* Task objective *
Quote every entry word for word.

(Supplied material)

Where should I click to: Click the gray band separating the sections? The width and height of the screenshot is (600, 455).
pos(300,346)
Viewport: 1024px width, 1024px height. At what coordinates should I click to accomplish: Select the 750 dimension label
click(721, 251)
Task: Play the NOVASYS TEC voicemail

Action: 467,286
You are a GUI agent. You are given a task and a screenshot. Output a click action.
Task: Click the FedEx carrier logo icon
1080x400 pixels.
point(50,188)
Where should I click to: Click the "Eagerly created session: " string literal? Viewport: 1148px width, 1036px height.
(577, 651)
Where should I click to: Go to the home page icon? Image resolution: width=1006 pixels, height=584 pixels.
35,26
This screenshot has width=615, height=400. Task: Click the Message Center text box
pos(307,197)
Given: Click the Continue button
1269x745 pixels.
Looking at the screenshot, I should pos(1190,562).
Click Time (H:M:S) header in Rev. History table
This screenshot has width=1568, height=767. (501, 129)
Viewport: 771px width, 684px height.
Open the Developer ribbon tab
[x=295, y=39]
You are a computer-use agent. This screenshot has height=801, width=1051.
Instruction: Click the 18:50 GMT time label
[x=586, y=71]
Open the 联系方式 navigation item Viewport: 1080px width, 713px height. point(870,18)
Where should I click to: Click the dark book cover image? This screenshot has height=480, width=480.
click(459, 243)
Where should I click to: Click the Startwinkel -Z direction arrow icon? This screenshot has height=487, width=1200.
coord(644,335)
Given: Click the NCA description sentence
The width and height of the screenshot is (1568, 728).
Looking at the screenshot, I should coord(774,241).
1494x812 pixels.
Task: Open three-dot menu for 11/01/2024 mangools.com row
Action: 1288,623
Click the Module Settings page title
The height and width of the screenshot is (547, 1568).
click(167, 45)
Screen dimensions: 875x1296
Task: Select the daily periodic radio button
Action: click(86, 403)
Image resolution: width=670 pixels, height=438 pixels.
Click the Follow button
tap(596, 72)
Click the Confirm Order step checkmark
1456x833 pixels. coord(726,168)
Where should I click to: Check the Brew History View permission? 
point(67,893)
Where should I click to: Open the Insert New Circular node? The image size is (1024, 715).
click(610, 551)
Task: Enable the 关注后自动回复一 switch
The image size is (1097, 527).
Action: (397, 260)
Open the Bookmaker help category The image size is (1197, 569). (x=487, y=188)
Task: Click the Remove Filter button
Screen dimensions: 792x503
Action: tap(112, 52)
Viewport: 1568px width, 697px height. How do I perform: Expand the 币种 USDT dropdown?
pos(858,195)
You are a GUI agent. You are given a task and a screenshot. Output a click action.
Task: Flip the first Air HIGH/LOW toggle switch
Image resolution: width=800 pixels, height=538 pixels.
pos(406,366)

(End Supplied material)

* Written response *
Where should I click to: Click the gray band separating the sections? The width and height of the screenshot is (600, 455).
pos(300,346)
Viewport: 1024px width, 1024px height. At what coordinates should I click to accomplish: Select the 750 dimension label
click(721, 251)
Task: Play the NOVASYS TEC voicemail

Action: 467,286
You are a GUI agent. You are given a task and a screenshot. Output a click action.
Task: Click the FedEx carrier logo icon
1080x400 pixels.
point(50,188)
Where should I click to: Click the "Eagerly created session: " string literal? Viewport: 1148px width, 1036px height.
(577, 651)
Where should I click to: Go to the home page icon? Image resolution: width=1006 pixels, height=584 pixels.
35,26
This screenshot has width=615, height=400. Task: Click the Message Center text box
pos(307,197)
Given: Click the Continue button
1269x745 pixels.
Looking at the screenshot, I should pos(1190,562).
Click Time (H:M:S) header in Rev. History table
This screenshot has width=1568, height=767. (501, 129)
Viewport: 771px width, 684px height.
Open the Developer ribbon tab
[x=295, y=39]
You are a computer-use agent. This screenshot has height=801, width=1051.
Instruction: Click the 18:50 GMT time label
[x=586, y=71]
Open the 联系方式 navigation item Viewport: 1080px width, 713px height. point(870,18)
Where should I click to: Click the dark book cover image? This screenshot has height=480, width=480.
click(459, 243)
Where should I click to: Click the Startwinkel -Z direction arrow icon? This screenshot has height=487, width=1200.
coord(644,335)
Given: Click the NCA description sentence
The width and height of the screenshot is (1568, 728).
Looking at the screenshot, I should coord(774,241).
1494x812 pixels.
Task: Open three-dot menu for 11/01/2024 mangools.com row
Action: 1288,623
Click the Module Settings page title
The height and width of the screenshot is (547, 1568).
click(167, 45)
Screen dimensions: 875x1296
Task: Select the daily periodic radio button
Action: click(86, 403)
Image resolution: width=670 pixels, height=438 pixels.
Click the Follow button
tap(596, 72)
Click the Confirm Order step checkmark
1456x833 pixels. coord(726,168)
Where should I click to: Check the Brew History View permission? 
point(67,893)
Where should I click to: Open the Insert New Circular node? The image size is (1024, 715).
click(610, 551)
Task: Enable the 关注后自动回复一 switch
The image size is (1097, 527).
Action: (397, 260)
Open the Bookmaker help category The image size is (1197, 569). (x=487, y=188)
Task: Click the Remove Filter button
Screen dimensions: 792x503
Action: tap(112, 52)
Viewport: 1568px width, 697px height. How do I perform: Expand the 币种 USDT dropdown?
pos(858,195)
You are a GUI agent. You are given a task and a screenshot. Output a click action.
Task: Flip the first Air HIGH/LOW toggle switch
Image resolution: width=800 pixels, height=538 pixels.
pos(406,366)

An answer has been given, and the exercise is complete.